A User Centric Blockage Model for Wireless Networks

TL;DR

This paper introduces a novel geometric cascade blockage model for wireless networks that accounts for obstacle geometry and blockage correlation, enabling analysis of coverage, beamforming, and interference in dense and sparse environments.

Contribution

It presents a new radial cascade model based on obstacle geometry, with efficient solutions for coverage and beamforming analysis considering blockage correlation.

Findings

Beam selection is highly effective for multi-beam terminals.

Blockage correlation can be exploited to improve beam sweeping efficiency.

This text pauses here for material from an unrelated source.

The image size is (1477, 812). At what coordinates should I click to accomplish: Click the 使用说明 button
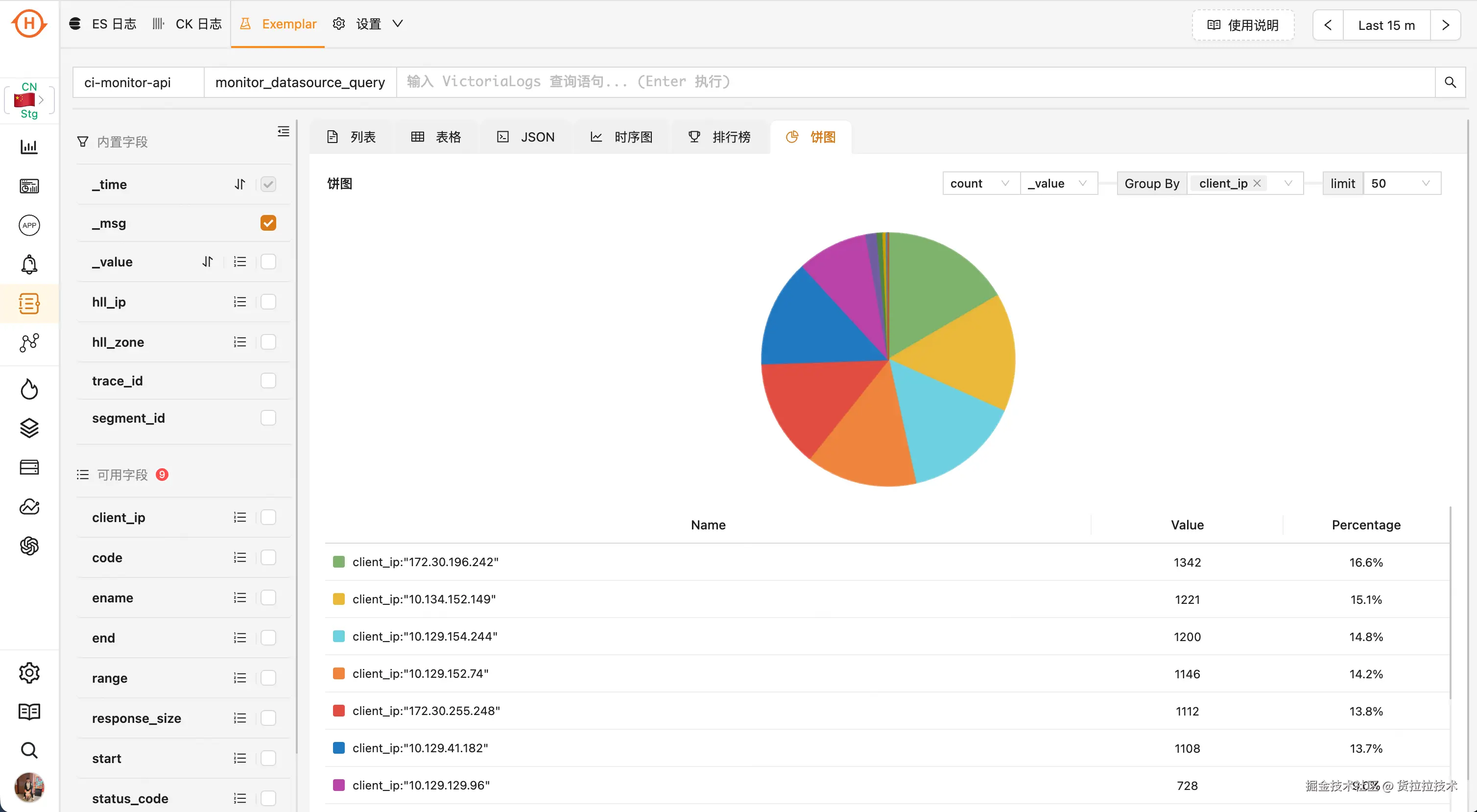coord(1243,25)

The model accurately predicts coverage probability in various blockage scenarios.

Abstract

This paper proposes a cascade blockage model for analyzing the vision that a user has of a wireless network. This model, inspired by the classical multiplicative cascade models, has a radial structure meant to analyze blockages seen by the receiver at the origin in different angular sectors. The main novelty is that it is based on the geometry of obstacles and takes the joint blockage phenomenon into account. We show on a couple of simple instances that the Laplace transforms of total interference satisfies a functional equation that can be solved efficiently by an iterative scheme. This is used to analyze the coverage probability of the receiver and the effect of blockage correlation and penetration loss in both dense and sparse blockage environments. Furthermore, this model is used to investigate the effect of blockage correlation on user beamforming techniques. Another functional equation and its associated iterative algorithm are proposed to derive the coverage performance of the best beam selection in this context. In addition, the conditional coverage probability is also derived to evaluate the effect of beam switching. The results not only show that beam selection is quite efficient for multi-beam terminals, but also show how the correlation brought by blockages can be leveraged to accelerate beam sweeping and pairing.